Google Adds New Features and Functionality to Desktop Search Tools
CYBERSPACE – As the competition in the developing area of desktop search heats up, Google has upped the ante, adding new functionality, including the ability to search multiple computers simultaneously and to send data directly to the desktop of another user.Included with Google’s free Desktop Search program is a Sidebar tool, a floating menu offering customizable news, weather reports, stock quotes, RSS feeds and other information, all of which can be tailored by the user.
Google Desktop search can now be locked with a password to prevent other users from searching for files on your desktop, which had been a major shortcoming of previous releases.
Users with home networks, and other operators who regularly make use of more than one machine at a time, can now use Google’s tools to search for files and data on multiple boxes at once, even if they aren’t connected to the internet. Once the function called “Search Across Computers” has been enabled, Web browsing history, and text copies of documents, are automatically transferred to the other computer that has Google Desktop installed. Subsequently, when a user searches one computer, the other box is searched automatically, as well.

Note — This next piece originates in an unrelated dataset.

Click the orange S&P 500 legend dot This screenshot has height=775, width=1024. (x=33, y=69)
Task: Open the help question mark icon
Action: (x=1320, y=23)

According to Google representatives, Google deletes copies of such files from their own servers within 30 days, and stores the data in encrypted form. Google also automatically excludes from transfer any password-protected files, secure Web pages, as well as any other folders or files specified by the user.
Google is not alone in pumping out new tools in the desktop search market; Microsoft unveiled MSN Search Toolbar with Windows Desktop Search early last summer, and plans to include a sidebar function of its own when the company releases its new OS, Windows Vista, later this year. Not to be left out, Apple is in the desktop search game with Dashboard for the Mac OS, and Yahoo has its own search function “Yahoo Widgets.”